__Extracted text__:
########################################

WBVI
- Fostoria, Ohio; United States;
- Broadcast area: Findlay, Ohio
- Frequency: 96.7 MHz
- Branding: Classic Hits 96.7

Programming
- Format: Classic hits
- Affiliations: Cincinnati Bengals Radio Network Cincinnati Reds Radio Network Rocket Sports Radio Network

Ownership
- Owner: Roppe Corporation (dba TCB Holdings, Inc.)
- Sister stations: WFOB

History
- First air date: 1946 (as WFOB-FM)
- Former call signs: WFOB-FM (1946–1987)

Technical information
- Licensing authority: FCC
- Facility ID: 67709
- Class: A
- ERP: 3,000 watts
- HAAT: 88 meters (289 feet)
- Transmitter coordinates: 41°6′0.2″N 83°28′31.7″W﻿ / ﻿41.100056°N 83.475472°W

Links
- Public license information: Public file; LMS;
- Webcast: Listen Live
- Website: wbvi.com

= WBVI =

Radio station in Fostoria, Ohio

WBVI (96.7 FM) is a commercially licensed radio station, broadcasting from Fostoria, Ohio, United States, but is marketed as a Findlay radio station. WBVI is owned and operated by the Roppe Corporation, but does business as TCB Holdings, Inc. It airs a Classic hits music format.

########################################

__Instruction__:
Retype the text on WBVI exactly, beginning at the words "- Sister stations: WFOB" and stopping after "meters (289 feet)". The listing that comes next is separate material with no connection to the text on WBVI.

__Available data__:

########################################

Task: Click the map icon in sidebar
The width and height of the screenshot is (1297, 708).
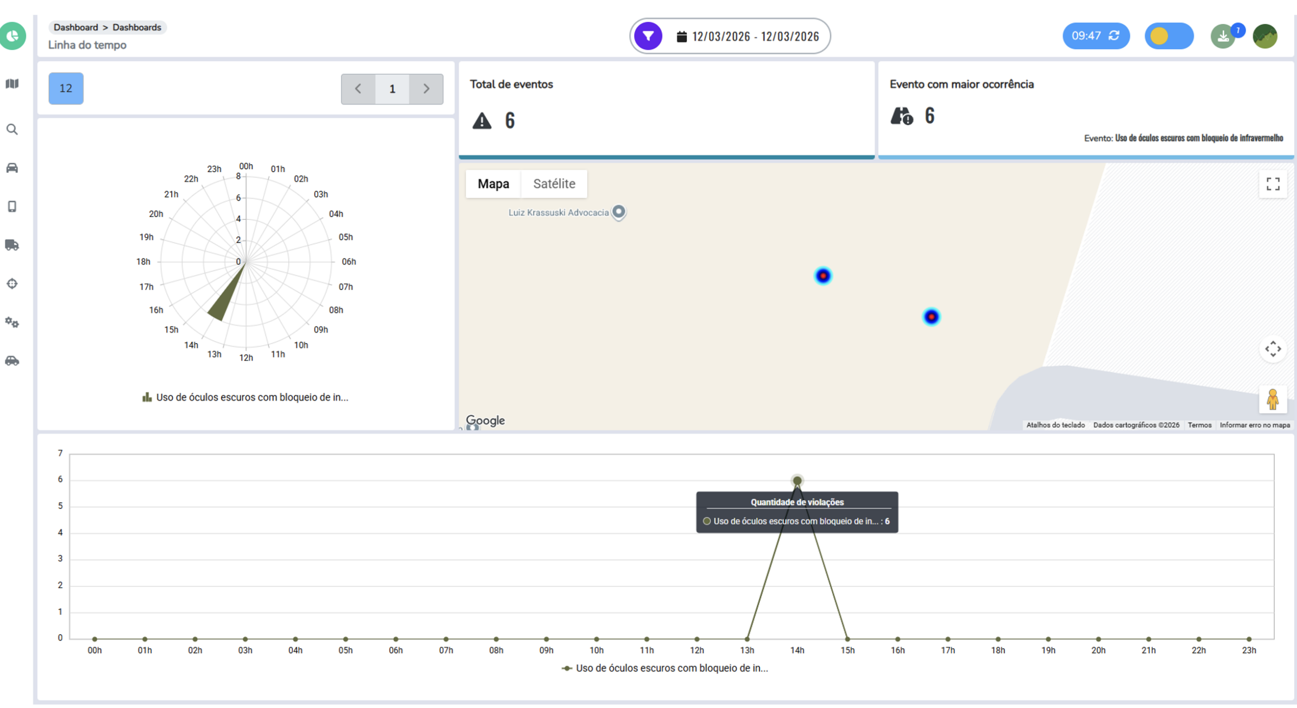Action: [x=12, y=84]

########################################

__Exercise result__:
- Sister stations: WFOB

History
- First air date: 1946 (as WFOB-FM)
- Former call signs: WFOB-FM (1946–1987)

Technical information
- Licensing authority: FCC
- Facility ID: 67709
- Class: A
- ERP: 3,000 watts
- HAAT: 88 meters (289 feet)